For now, the spotlight seems to be companies in categories that thrived during the pandemic — like innerwear — or firms that were already eyeing a sale but had to put their plans on hold during the pandemic.
Two financial sources singled out innerwear brands Tommy John and Saxx as out in the market looking for investors. (A Tommy John representative declined to comment and several queries to Saxx were not returned Tuesday).
They join the much larger Victoria’s Secret in the market.
The boomlet in intimates makes sense.
With consumers stuck at home for months on end — and still in need of underwear and other comfortable work-from-home threads — revenues at a number of men’s and women’s direct-to-consumer basics and lingerie brands have surged since the start of the pandemic. Many people are shopping online. Others are using big-box retailers to fulfill their underwear needs.
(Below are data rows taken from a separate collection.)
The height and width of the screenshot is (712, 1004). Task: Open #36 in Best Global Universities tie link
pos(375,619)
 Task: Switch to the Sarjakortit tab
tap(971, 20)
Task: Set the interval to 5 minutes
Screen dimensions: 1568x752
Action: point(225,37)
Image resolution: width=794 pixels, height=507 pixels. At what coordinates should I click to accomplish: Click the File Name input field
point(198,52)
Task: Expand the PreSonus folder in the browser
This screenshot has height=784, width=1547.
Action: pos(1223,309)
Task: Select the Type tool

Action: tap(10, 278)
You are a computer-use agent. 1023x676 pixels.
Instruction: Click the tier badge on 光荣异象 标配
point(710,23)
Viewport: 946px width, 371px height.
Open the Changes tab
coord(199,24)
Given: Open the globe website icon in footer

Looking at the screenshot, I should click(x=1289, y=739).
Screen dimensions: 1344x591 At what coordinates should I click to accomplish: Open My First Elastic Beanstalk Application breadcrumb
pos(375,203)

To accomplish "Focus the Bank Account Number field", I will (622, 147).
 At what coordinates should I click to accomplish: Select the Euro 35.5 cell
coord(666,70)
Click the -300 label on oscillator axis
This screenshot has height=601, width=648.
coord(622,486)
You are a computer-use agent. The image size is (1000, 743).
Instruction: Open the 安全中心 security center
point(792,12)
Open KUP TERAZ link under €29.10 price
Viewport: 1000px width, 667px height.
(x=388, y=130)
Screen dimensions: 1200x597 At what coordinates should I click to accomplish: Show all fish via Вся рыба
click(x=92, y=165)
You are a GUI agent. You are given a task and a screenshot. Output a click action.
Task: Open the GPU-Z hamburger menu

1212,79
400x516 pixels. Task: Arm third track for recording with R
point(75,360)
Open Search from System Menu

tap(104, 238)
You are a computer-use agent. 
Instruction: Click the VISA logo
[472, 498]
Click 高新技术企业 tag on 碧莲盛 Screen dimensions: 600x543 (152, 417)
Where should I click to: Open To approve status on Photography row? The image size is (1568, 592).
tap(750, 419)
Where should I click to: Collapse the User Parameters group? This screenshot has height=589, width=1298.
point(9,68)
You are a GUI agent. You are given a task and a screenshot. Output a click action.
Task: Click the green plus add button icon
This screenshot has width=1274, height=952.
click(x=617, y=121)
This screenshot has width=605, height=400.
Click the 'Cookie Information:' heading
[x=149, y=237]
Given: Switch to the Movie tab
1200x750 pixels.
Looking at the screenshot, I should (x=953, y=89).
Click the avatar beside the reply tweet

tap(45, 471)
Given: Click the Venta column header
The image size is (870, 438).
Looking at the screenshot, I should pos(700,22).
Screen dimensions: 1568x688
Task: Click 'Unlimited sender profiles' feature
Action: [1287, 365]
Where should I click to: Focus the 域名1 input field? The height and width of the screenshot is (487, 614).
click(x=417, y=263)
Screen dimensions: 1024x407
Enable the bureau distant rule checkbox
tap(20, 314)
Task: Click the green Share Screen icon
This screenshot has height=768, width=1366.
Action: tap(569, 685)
At the same time, sales of ready-to-wear apparel and more structured fashions have fallen during lockdown. In women’s, total apparel revenues were down 19 percent in the second half of last year, according to The NPD Group’s Consumer Tracking data. Total intimate apparel sales were only down 1 percent during the same period.
That means consumers continued to stay in replenishment mode when it came to innerwear, said Todd Mick, executive director of The NPD Group’s fashion practice.
“This intimates industry is doing well,” Mick said, adding that the market research firm expects intimate sales to be roughly the same in 2021: down about 1 percent for the year.
Self-care and wellness were also big trends in the middle of a global health crisis. That could explain why, along with basic underpants and bras, sales of sexy lingerie have risen during the pandemic.
It’s a trend everyone seems to have noticed.
Zara, Karl Lagerfeld, Dia & Co. and swim and resortwear designer Miguelina added intimates looks in the last year. Others are expanding into new markets. Kim Kardashian West’s Skims just launched in the Middle East. Victoria’s Secret has plans to open in Israel in the back half of 2021. And brands like Rihanna’s Savage x Fenty and Frederick’s of Hollywood — traditionally known for women’s lingerie — have recently launched men’s wear collections.
Investors have already gotten in on the action, too.
Mindd Bras, founded by Victoria’s Secret alum Helena Kaylin, recently received a $1 million investment from Canadian financial platform The51 and investment firm WVL Capital. MeUndies secured a $40 million investment from Provenance.
Clearly, the getting is good and might only get better across the dealmaking world.